Les trois autres passagers demeurèrent interloqués. Rigobert se délecta du petit effet qu’il venait de créer, et marqua un temps, avant de poursuivre :
— Toi, Marceau : sache que l’armée ne recrute pas les orphelins. Tu es ce qu’on appelle un soutien de famille. Cela m’étonne que personne ne s’en soit rendu compte, ni le maire, ni le curé.
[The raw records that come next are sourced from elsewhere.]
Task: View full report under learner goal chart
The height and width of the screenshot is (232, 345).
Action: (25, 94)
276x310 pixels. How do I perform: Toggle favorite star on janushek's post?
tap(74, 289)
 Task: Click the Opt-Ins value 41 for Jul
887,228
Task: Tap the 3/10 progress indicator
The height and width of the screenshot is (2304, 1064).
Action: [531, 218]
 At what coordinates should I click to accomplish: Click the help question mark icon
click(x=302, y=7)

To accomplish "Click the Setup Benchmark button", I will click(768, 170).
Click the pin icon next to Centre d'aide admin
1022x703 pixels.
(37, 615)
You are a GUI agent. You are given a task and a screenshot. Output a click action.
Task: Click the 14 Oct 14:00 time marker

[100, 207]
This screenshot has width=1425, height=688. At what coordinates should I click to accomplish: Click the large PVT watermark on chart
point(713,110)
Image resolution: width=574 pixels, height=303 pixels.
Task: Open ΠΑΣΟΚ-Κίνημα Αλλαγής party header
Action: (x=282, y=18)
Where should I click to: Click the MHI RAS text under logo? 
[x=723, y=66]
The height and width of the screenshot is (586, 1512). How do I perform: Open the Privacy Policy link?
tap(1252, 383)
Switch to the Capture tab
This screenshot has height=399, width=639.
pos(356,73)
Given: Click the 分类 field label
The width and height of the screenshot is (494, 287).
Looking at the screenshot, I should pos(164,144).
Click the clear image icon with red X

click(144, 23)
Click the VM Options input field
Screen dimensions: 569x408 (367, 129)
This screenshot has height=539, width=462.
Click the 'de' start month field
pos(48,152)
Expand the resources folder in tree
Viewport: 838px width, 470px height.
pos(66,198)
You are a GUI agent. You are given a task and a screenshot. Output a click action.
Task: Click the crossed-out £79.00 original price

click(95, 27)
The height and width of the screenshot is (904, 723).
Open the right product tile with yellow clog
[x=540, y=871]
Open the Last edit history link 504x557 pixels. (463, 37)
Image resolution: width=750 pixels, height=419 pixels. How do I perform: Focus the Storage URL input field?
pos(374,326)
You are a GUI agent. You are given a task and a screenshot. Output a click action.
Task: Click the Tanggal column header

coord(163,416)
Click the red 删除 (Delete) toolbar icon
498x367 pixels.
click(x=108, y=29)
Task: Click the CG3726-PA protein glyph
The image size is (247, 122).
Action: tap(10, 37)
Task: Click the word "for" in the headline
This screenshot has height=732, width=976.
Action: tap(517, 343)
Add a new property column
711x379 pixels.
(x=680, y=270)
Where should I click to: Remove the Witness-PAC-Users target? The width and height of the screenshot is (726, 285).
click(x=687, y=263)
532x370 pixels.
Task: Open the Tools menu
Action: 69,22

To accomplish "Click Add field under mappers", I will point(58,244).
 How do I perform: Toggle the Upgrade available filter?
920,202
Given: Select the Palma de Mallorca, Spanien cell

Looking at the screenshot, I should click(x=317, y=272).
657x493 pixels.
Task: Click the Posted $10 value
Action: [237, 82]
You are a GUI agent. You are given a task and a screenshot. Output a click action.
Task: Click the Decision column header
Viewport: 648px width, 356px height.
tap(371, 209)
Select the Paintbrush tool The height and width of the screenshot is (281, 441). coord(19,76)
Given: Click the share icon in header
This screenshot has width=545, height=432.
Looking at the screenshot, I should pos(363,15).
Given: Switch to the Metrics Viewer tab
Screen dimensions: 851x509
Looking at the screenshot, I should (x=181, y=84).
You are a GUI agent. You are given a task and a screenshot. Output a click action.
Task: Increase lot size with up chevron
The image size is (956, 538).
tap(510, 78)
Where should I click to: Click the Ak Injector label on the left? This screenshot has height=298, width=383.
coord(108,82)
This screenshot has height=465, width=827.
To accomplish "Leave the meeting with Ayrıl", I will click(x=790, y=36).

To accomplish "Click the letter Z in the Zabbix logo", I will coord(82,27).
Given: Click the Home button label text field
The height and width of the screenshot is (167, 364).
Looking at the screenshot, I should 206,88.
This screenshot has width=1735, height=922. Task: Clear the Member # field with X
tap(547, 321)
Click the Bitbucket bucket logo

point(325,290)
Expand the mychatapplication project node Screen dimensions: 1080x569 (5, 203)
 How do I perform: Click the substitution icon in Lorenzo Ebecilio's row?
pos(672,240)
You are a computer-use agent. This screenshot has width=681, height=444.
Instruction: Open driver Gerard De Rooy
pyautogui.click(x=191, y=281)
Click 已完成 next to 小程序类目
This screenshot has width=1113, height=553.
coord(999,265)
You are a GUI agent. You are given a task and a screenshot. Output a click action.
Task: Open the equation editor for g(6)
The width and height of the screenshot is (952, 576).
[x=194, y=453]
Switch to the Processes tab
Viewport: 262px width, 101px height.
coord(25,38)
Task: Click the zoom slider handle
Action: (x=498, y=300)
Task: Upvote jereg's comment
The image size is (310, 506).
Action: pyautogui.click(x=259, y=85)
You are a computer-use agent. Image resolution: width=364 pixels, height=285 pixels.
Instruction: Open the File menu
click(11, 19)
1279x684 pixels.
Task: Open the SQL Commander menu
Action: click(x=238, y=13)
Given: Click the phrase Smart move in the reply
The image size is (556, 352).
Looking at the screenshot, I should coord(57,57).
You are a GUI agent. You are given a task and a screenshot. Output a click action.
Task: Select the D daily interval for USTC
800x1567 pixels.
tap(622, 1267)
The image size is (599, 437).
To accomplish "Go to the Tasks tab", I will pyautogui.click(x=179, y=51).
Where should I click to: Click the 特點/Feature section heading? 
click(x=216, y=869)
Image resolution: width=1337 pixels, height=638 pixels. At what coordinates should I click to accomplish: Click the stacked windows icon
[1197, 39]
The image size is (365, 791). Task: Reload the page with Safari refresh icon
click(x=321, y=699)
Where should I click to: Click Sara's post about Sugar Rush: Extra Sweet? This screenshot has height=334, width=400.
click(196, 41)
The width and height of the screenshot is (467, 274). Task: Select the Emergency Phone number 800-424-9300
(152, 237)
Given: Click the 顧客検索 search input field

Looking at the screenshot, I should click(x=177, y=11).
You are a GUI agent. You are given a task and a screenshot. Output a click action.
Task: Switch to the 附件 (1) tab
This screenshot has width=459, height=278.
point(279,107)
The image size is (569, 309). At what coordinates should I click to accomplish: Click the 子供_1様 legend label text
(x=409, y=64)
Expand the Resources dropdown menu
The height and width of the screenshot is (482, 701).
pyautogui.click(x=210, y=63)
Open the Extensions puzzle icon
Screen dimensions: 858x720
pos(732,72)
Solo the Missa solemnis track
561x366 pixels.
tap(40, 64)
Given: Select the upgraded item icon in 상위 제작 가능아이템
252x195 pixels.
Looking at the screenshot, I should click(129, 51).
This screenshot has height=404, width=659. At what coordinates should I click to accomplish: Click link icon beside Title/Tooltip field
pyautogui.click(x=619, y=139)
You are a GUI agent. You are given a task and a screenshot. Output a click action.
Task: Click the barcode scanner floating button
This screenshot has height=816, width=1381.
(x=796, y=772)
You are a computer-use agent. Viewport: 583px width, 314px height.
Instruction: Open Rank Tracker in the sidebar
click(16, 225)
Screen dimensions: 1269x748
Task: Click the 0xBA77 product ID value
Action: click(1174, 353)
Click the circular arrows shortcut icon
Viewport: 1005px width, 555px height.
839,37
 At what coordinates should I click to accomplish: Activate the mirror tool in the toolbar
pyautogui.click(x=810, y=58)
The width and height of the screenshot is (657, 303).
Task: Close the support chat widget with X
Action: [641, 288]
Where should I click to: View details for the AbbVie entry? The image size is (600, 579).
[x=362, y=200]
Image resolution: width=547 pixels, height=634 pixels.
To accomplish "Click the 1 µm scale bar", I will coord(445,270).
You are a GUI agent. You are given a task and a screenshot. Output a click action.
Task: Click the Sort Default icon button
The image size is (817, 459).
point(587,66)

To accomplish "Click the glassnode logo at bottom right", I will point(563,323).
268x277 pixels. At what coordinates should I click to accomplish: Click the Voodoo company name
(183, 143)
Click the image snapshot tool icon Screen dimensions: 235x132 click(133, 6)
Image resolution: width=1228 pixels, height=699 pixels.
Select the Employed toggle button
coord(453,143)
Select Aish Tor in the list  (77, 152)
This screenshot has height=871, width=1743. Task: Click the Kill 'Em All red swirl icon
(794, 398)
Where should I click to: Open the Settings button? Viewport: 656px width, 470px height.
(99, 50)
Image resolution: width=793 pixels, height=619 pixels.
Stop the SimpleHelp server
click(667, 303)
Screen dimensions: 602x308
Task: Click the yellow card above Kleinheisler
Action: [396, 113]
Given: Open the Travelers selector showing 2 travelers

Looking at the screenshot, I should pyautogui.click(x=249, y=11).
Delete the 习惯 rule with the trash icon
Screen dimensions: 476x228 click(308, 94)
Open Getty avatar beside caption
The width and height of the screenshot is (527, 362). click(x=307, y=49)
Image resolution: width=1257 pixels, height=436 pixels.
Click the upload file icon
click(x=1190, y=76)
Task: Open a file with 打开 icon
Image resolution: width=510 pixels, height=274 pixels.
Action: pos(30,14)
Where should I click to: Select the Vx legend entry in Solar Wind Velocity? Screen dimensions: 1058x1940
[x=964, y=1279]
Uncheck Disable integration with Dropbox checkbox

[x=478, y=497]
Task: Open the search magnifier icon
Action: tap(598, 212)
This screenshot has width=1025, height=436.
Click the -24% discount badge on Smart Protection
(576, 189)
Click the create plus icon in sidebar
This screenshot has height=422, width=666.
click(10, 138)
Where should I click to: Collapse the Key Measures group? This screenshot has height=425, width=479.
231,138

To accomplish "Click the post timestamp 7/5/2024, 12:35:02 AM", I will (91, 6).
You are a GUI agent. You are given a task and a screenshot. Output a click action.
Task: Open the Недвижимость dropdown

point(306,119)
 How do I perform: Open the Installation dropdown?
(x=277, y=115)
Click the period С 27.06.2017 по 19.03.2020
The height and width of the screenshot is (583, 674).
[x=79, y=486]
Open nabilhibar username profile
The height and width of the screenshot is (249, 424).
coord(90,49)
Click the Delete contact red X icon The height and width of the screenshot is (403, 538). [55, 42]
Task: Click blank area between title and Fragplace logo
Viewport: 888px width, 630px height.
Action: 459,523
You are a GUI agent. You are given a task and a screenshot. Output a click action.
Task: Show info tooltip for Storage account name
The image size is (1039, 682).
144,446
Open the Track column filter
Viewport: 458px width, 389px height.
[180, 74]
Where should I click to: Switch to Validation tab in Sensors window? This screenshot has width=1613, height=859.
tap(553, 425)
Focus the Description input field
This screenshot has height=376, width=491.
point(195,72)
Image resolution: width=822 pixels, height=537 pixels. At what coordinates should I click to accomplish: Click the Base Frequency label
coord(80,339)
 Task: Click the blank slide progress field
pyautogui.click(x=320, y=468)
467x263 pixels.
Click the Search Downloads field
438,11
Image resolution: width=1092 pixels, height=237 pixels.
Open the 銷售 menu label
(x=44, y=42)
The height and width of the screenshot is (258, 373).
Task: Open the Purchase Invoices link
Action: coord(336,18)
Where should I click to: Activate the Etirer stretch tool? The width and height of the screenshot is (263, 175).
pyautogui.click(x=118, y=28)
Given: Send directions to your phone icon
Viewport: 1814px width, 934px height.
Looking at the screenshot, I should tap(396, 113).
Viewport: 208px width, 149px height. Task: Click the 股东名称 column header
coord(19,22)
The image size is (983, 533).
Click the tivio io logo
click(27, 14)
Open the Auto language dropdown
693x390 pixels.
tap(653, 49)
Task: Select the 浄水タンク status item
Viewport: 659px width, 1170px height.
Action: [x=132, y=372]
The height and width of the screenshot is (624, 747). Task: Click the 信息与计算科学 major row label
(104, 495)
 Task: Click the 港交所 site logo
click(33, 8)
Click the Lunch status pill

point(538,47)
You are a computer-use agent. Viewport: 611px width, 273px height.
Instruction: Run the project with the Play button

Enfin… Tu vas pouvoir retrouver ta mère, ne t’inquiète donc pas… — Mais… Mais alors pourquoi vous me faites venir avec vous à Angers, alors ? demanda le fils de la veuve. — Parce que je voudrais que tu témoignes auprès du préfet de toutes les erreurs administratives qu’a commises le maire… Tu n’étais pas sur les registres, on t’y a rajouté, et je suis sûr qu’il y a une grande quantité de jeunes gens du village qui comme toi ont réussi à s’échapper à leur sort, à cause de son incompétence. — Ça ! Rien que parmi les journaliers du vicomte, on est au moins vingt, pardi ! répondit Marceau, qui avait soudain cessé de pleuré. — En parlant du vicomte, je demanderai aussi au préfet de réquisitionner ses haras. L’armée manque de chevaux.
Mathurin s’esclaffa. L’autre jeune homme osa demander :
— Et moi, brigadier ? Pourquoi n’irais-je pas à l’armée ? Je n’ai pourtant aucune excuse… — Non, en effet. Mais un représentant de l’autorité a des choses plus importantes à faire qu’aller mourir à la guerre. — Je ne comprends pas, balbutia le jeune homme. — Une fois que je me serai plaint formellement des pratiques de monsieur Henriot, c’est-à-dire pour dissimulation d’information, obstruction à la loi et parjure, des accusations très graves s’il en est, le préfet n’aura d’autre possibilité que de le destituer de ses fonctions. Eh bien, je vais te proposer comme nouveau maire de Saint-Philibert-des-bois. Tu dois être un des seuls villageois qui sache lire, tu es propriétaire et en plus tu cultives des pommes de terre, ce qui prouve que tu es un homme de progrès — Corne Dieu ! s’écria Mathurin, gouailleur. Voilà qui est bien trouvé, brigadier ! Vraiment ! Le seul problème c’est que maintenant il ne nous reste plus aucune recrue, chef. Qu’est-ce qu’on va faire ?
Rigobert souria de nouveau :
— Tu te trompes, Mathurin. Nous avons nos deux recrues et je sais qui elles sont depuis le début ou presque, en tout cas depuis ce matin. Tu te souviens de ce qu’a dit le curé au sujet du vicomte ? Que monsieur d’Hérouël s’est enfui en Angleterre en 1789 avec ses enfants en bas âge… En bas âge : cela veut dire né entre 1784 et 1789, assurément. Le jeune homme en question administre un entrepôt sur les rives de la Loire à Angers, nous irons le chercher cette nuit-même… Quant au second, il s’agit du fils du maire, qui vient de finir son droit à Angers : s’il vient de finir son droit, cela signifie qu’il a vingt-et-un ans, peut être vingt-deux, mais pas plus. Nous avons donc le fils du maire et celui du vicomte… Deux nouveaux grognards pour notre bien-aimé empereur. Je crois qu’on les enverra en Espagne, dès la semaine prochaine.
Les deux jeunes gens n’en revenaient pas… Devant leur mine stupéfaite, Mathurin éclata de rire, puis il s’empara de la bouteille de cognac et s’écria :
— Messieurs ! Tout est bien qui finit bien, alors trinquons ! Une gorgée pour l’empereur !
Il passa la bouteille à Rigobert qui trinqua à son tour :
— Au nouveau maire de Saint-Philibert-des-bois ! s’écria-t-il avant de passer le cognac à Jean-Jacques. — À Rousseau, Voltaire et Diderot ! s’exclama le jeune homme, enthousiaste.
Marceau reçut le dernier la bouteille. Il hésita puis finalement lança :
— Et moi, je trinque à… Euh… Aux pommes de terre !
Tous rirent de bon cœur :
— C’est ça… Aux pommes de terre ! répétèrent-ils à l’unisson.